WORK TASK A: In the rodent post, rewrite the paragraph beginning "So, I changed the poison." as a shorter bulleted list that keeps its main facts.
WORK TASK B: Write the next part of the rodent post, picking up after its last sentence.

SOURCE DOCUMENT:
..............................

Apparently…I’ve become a rodent whisperer!
It’s not by choice, oh not at all! But, choice or no, it seems it’s what I’ve become.
Either that, or, whenever I roll into a place to stay for awhile, the wily critters get the idea that I’ve just procured a gleaming, post-modernist condo for them, complete with water and waste facilities (i.e. my kitchen cabinets!) and, the finest of rodent dining experiences…all gratis, of course!
Last fall, at Casa de Fruta,the site of The Northern California Renaissance Faire, it was a rat…a large, sleek, dark brown rat with the biggest, blackest, most soulful eyes. I know this because he showed himself, one night while I was watching TV . Came out of the cabinet and looked at me. Maybe he was judging my movie choices, or maybe he was upset at me for disturbing his early evening nap (turn about fair play, I say!)or maybe he just didn’t realize that I was home. Doesn’t matter. The fact is, I SAW him, and he was big! And he looked right at me.
Now, I have to say, I don’t actually hate rats. I used to have pet rats, as a matter of fact, when my son was a boy. I found them to be smart and sweet and social…well, some of them were smart and sweet and social, and some of them were assholes, kinda like people! This guy looked sweet, with those big ol’ eyes, but, rats bite, you know, so I didn’t get too close. What I did do, however, was change the poison…yes, poison! I know, I’m mean, and I’m horrible, but the “deterrents” I bought didn’t do crap, and this big ol’ guy was busy remodeling my trailer every night from midnight to 6am. He was a busy little beaver…okay, a rat, a busy little rat! He worked and worked and moved as much insulation as he could from the walls to the drawers, and underneath the kitchen cabinets. And he stole things, weird things, things you wouldn’t think a rat would want, like yellow tailors marking crayons (they just KEPT disappearing, and everytime I needed to cut some fabric I had to scrounge for something to mark with. I muttered at myself a lot during this time period, before I knew the rat was a thief:”when ya gonna learn to put things back where they belong, Darla dear?” and “I KNOW I left the crayon on the table last night, but it’s just not there now, dammit!”) He also stole my dogs medicated eyedrops, don’t ask me why, but he did!
So, I changed the poison. Prior to seeing him, I thought he was a mouse, his droppings were too small to be a rat, or so it seemed. Not so. It was indeed a rat. (No wonder the trailer was starting to smell. Uck!) Did you know that mouse poison doesn’t work on rats? No? Neither did I, but it doesn’t. Probably gives them a tummy ache, but doesn’t do them in. Says so right on the box.

..............................

EXCERPTED DATA:
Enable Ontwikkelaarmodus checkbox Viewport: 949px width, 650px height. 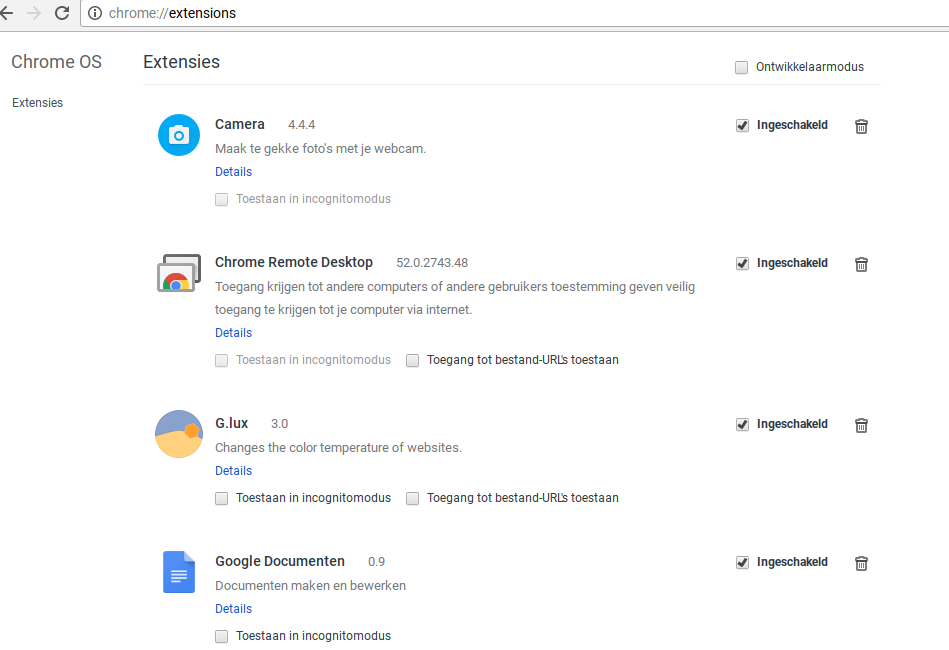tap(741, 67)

..............................

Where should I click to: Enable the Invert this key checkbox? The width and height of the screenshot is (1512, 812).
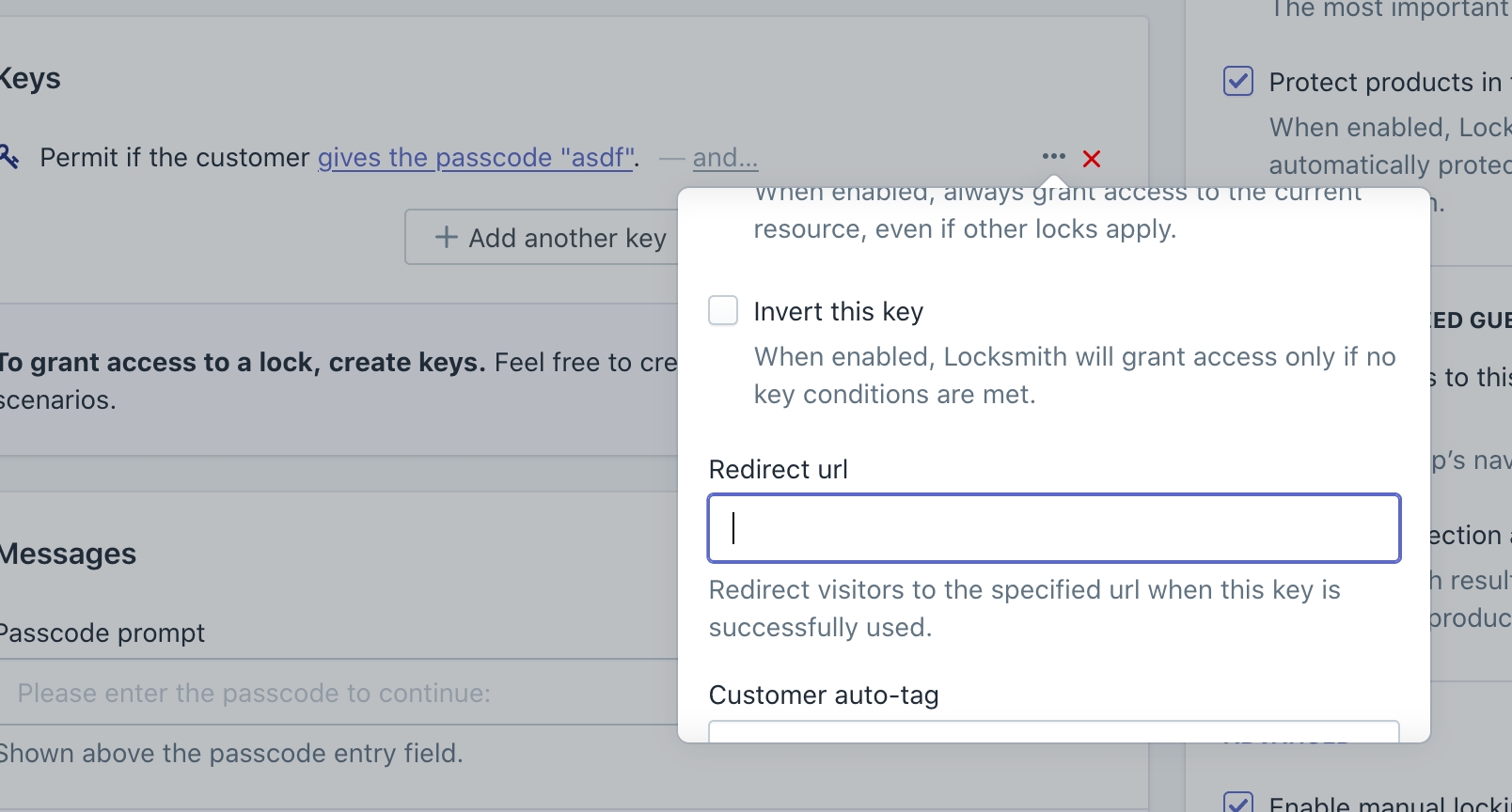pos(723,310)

..............................

TASK OUTPUT A:
- I changed the poison.
- Before seeing the animal, I thought it was a mouse because its droppings seemed too small for a rat.
- It was actually a rat, which explained why the trailer was starting to smell.
- Mouse poison doesn't work on rats. It may give them a tummy ache but won't kill them, as the box states.

TASK OUTPUT B:
Nor, apparently, does it stop their nocturnal remodeling.
I got to work on getting rid of ol’ brown eyes. I cleaned all the cabinets, pulled out the drawers, emptied the droppings and disinfected! (again, rat droppings, ewww!) I also found the nest he was making in one of the kitchen drawers, and I threw away the fall leaves, the bits of insulation, and foodstuffs he used in this elaborate bit of bachelor-pad decoration. (Hell, he probably had a rat sized mp3 player somewhere to play Esquivel when he entertained “The Ladies”!)
Found five yellow tailors crayons too! It was like Christmas morning!
I used a whole box of poison on this guy, spreading around the little blue cubes, one in each drawer, one under the sink, one in each cabinet. I was attempting to blitzkrieg this enemy rodent.
It didn’t work!
Oh, he ate the poison, alright, a bite or two, or a gnaw or three out of several of the cubes. Then he gathered them all up and stored them for safekeeping in the drawer he had designated for his nest. Covered them up with newly stolen insulation.
What he didn’t do was die!
Oh woe is me!
By this time, you must understand, I had been without a good nights sleep for a week or more. I was a mess! I couldn’t think, I was useless at work, I wanted to bite the heads off small poodles…or rats, that would do, of course. I needed some sleep!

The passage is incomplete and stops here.